Fatty fish like mackerel, lake trout, flounder, albacore tuna and salmon may be high in omega-3 fatty acids, but due to their position at the top of the food chain, these species can accumulate toxic, because it contaminants such as mercury, dioxin, PCBs and chlordane.
The preferred source of omega-3 should be from the fish’s body, not the liver. The liver and liver products (such as cod liver oil) of fish and many animals (such as seals and whales) contain omega-3, but also the active form of vitamin A. At high levels, this form of the vitamin can be dangerous.
What are the benefits of taking an omega 3 Fish Oil supplement?
- Lowers blood triglyceride levels
- Can help regulate cholesterol in the body
- Reduces the risk of heart attack
- Reduces the risk of dangerous abnormal heart rhythms
- Reduces the risk of strokes
- Lowers blood pressure
- Several studies report possible anti-cancer effects of n?3 fatty acids found in fish oil (particularly breast, colon and prostate cancer). Omega-3 fatty acids reduced prostate cancer growth, slowed histopathological progression, and increased survival.

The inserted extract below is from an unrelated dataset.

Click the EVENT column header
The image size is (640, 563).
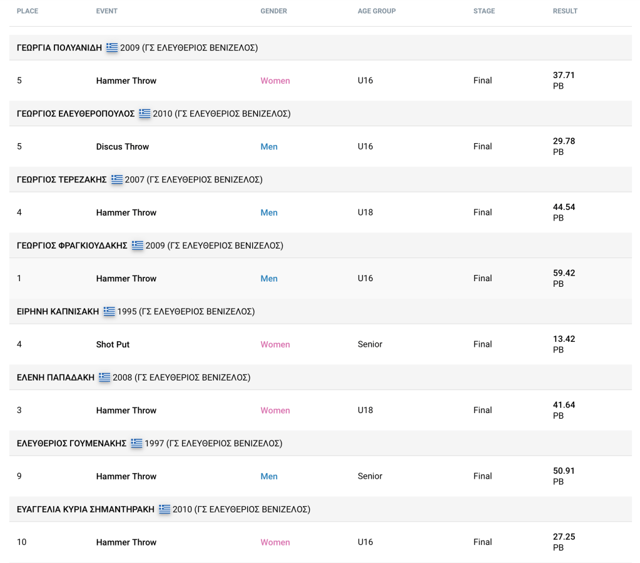click(x=106, y=11)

The FDA recommends no more than 3 grams of combined EPA and DHA per day. Intake of 3 grams per day or greater of omega-3 fatty acids may increase the risk of bleeding, although there is little evidence of significant bleeding risk at lower doses. Very large intakes of fish oil/omega-3 fatty acids may increase the risk of hemorrhagic (bleeding) stroke.